Pada bagian ke III dalam buku’’Bahasa Arab dan Metode Pengajaranya’’ Azhar Arsyad membahas sebuah teknik pengajaran bahasa yg telah di perkenalkan oleh seorang ahli pengajaran bahasa disamping sebagai psikolog terkenal yaitu Dr.James J Asher.Teknik tersebut dinamakanTPR(Total Phisical Response).Adapun inti pendekatan awal yang di bawakannya adalah membuat peserta didik diam ,mendengarkan perintah lalu sejalan dengan apa yang dilakukan oleh pengajar tersebut.Metode ini juga dijelaskan oleh Haskell yang disebut’’ Asher Method’’ yang artinya memakai masa waktu yang cukup untuk mendengar dan mengamati perintah sebelum seseorang diajak berbicara dalam bahasa asing oleh karena itu,uraian ini dimaksudkan untuk mengungkapkan metode TPR kepada peminat dan pengajaran bahasa  pada umumnya guna melihat segi kemungkinan aplikasinya didalam pengajaran bahasa Arab ,juga untuk menjadi bahan penelitian lebih lanjut dalam rangkaian peningkatan mutu pengajaran bahasa Arab di Indonesia.
Pada bagian ke IV dalam bukunya tersebut  Azhar Arsyad mengemukakan sebuah pokok-pokok pikiran Heruistik dalam metode pengajaran bahasa Arab yang telah dikemukakan oleh para ahli tentang pentingnya metodologi yang selayaknya dikuasai oleh calon pendidik atau pengajar sesuai dengan apa yang di ungkapkan oleh Prof.Mahmud Yunus  beliau mengungkapkan bahwa ’’Metode lebih penting daripada subtansi’’. Dari ungkapan di atas menurut Azhar Arsyad hal itu perlu direnungi karena pada masa lalu ada semacam anggapan yang cukup menyesatkan bahwa penguasaan materi ilmu merupakan suatu jaminan kemampuan bagi seseorang untuk mengajarkan ilmunya kepada orang lain tetapi kenyataannya menunjukkan bahwa seseorang yang cukup pintar dan menguasai suatu ilmu tertentu ternyata seringkali menemui batu sandungan dalam mengomunikasikan ilmu tersebut secara efektif.Metode pengajaran bahasa Arab ini akan di hubungkan dengan hal-hal yang sifatnya heuristik yaitu studi tentang penggunaan pengalaman dan usaha-usaha praktis,baik dengan cara mengalami sendiri atau melihat orang lain mengalaminya sebagai titik tolak berbuat ,dalam hal mengajar bahasa Arab.

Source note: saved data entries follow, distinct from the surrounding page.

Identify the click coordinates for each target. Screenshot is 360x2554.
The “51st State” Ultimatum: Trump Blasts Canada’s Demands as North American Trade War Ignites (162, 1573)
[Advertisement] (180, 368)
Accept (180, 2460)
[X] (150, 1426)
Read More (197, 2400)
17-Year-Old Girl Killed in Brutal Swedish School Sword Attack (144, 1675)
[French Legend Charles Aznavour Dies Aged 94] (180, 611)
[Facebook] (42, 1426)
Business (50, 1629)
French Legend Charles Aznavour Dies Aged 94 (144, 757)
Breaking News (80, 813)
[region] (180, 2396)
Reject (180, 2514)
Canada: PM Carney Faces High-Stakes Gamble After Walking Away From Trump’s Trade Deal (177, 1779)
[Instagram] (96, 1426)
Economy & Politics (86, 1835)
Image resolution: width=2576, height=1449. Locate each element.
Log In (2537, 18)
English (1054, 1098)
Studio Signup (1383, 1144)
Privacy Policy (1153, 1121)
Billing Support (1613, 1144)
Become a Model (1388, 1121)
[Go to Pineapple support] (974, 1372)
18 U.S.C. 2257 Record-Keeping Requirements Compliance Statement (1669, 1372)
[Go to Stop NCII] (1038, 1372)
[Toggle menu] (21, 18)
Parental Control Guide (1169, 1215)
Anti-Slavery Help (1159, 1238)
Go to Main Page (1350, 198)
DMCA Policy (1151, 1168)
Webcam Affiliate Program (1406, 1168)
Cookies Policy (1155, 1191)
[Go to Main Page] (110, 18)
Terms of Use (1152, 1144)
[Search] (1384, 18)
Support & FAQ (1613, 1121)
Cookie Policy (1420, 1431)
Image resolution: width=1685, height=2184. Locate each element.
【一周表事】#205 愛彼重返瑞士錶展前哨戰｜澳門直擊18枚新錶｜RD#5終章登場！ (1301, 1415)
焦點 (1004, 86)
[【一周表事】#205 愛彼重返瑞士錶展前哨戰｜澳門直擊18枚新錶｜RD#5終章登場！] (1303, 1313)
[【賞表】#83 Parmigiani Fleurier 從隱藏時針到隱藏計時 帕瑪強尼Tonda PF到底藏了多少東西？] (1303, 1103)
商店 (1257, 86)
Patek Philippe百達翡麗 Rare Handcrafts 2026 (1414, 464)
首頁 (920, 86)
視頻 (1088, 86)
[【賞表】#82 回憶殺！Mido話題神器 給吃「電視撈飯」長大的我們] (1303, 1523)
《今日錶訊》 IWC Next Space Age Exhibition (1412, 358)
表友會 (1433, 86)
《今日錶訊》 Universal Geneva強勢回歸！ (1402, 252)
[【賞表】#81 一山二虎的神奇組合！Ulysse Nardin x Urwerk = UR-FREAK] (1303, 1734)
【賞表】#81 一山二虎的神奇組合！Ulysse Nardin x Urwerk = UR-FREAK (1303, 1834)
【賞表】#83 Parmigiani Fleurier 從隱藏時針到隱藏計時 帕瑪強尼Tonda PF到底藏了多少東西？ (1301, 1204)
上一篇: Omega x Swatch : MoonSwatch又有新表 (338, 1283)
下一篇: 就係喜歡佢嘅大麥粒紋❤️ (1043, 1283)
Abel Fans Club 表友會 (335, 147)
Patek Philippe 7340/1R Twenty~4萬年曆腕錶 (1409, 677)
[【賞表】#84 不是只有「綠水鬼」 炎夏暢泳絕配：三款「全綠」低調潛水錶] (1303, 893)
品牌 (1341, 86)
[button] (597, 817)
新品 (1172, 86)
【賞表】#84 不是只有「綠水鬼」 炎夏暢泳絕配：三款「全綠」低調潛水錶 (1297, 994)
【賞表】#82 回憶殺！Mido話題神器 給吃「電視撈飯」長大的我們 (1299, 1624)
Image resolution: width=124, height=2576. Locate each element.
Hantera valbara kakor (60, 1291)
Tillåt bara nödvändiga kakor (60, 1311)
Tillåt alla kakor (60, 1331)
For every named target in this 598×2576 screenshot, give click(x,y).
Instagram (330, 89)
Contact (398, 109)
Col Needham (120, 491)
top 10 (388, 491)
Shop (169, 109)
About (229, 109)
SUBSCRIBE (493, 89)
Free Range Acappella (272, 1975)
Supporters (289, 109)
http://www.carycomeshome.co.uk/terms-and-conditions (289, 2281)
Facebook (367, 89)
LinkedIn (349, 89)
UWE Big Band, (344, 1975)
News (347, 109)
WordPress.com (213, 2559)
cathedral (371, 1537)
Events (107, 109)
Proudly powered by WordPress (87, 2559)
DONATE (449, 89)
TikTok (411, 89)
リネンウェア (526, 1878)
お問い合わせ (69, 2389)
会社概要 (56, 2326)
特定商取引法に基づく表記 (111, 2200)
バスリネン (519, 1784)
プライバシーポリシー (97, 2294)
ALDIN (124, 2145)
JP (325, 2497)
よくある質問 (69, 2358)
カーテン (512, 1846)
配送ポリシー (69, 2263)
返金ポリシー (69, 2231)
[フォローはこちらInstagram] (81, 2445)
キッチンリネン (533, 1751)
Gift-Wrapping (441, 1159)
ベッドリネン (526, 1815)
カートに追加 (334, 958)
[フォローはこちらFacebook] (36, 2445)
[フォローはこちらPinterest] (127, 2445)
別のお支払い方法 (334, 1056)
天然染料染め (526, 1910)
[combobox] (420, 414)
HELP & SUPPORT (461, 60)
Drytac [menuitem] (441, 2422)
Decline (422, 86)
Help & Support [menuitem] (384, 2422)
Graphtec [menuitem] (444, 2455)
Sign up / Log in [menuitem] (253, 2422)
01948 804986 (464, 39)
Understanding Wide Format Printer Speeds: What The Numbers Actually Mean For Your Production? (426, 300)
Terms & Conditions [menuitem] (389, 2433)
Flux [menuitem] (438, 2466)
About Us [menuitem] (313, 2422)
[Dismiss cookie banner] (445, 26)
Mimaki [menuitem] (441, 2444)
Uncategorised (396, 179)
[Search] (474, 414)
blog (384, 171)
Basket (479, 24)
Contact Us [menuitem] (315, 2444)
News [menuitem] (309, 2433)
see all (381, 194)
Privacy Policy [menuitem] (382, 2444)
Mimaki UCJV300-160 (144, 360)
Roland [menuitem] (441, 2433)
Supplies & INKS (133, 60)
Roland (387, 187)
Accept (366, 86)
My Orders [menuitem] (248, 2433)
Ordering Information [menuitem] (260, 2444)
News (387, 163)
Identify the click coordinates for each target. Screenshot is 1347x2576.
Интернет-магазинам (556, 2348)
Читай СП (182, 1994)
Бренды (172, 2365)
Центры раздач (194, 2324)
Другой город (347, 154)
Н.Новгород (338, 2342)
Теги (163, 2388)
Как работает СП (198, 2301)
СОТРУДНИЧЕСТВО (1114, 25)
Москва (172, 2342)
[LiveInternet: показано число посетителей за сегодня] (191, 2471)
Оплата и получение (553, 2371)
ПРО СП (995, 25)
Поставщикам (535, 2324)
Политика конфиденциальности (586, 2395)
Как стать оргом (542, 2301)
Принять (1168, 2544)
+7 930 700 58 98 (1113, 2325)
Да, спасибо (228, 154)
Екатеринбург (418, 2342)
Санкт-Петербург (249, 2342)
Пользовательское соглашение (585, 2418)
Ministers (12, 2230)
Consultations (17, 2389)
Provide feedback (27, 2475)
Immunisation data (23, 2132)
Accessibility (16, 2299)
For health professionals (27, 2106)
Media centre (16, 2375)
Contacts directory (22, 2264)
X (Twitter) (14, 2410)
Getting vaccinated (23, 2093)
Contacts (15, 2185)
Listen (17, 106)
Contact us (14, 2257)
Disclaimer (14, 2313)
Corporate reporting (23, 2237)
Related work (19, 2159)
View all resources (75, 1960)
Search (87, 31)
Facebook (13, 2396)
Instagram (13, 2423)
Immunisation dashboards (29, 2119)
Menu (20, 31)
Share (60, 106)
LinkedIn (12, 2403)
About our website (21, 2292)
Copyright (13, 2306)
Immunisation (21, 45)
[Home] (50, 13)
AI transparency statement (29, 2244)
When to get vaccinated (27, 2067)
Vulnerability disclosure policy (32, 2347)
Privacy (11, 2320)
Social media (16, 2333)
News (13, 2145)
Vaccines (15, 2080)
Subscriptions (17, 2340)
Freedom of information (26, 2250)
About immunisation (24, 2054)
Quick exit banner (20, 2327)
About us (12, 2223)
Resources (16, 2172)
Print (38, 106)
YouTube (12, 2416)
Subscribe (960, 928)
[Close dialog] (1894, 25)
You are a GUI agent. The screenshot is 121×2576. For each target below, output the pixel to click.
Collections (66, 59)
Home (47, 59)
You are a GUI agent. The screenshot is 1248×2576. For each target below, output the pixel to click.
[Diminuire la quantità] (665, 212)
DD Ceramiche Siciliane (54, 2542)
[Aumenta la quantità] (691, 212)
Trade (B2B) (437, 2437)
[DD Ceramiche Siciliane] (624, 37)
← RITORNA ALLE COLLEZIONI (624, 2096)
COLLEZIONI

Selanjutnya pada bagian ke IV penulis membahas tentang teknologi pengajaran bahasa Arab.Hal ini membahas tiga pokok masalah yang sangat penting ,yang pertama membahas tentang urgensi media dalam pengajaran bahasa kemudian yang kedua membahas tentang macam-macam media menurut para ahli pengajaran dan pendidikan yang terakhir adalah membahas tentang penerapan penggunaan media dalam pengajaran bahasa Arab (halaman 75-91).Hal itu sangat penting sekali untuk dibahas.Diantara sekian banyak media pengajaran yang telah dikemukakan sebelumya ,maka hanyalah metode berikut ini yang perlu di bahas lebih lanjut metode pembuatan dan penggunaannya,pertama menggunakan kepingan/potongan kertas’’strip story’’,yang ke dua dengan stick figures,yang ketiga dengan papan kantong,yang ke empat dengan flashcard(kartu pemgingat/kartu yang di perhatikan secara sekilas  yang terakhir dengan cara OHP(overhead projector).Teknik ini dapat  pembaca lihat pada(hal 80-91).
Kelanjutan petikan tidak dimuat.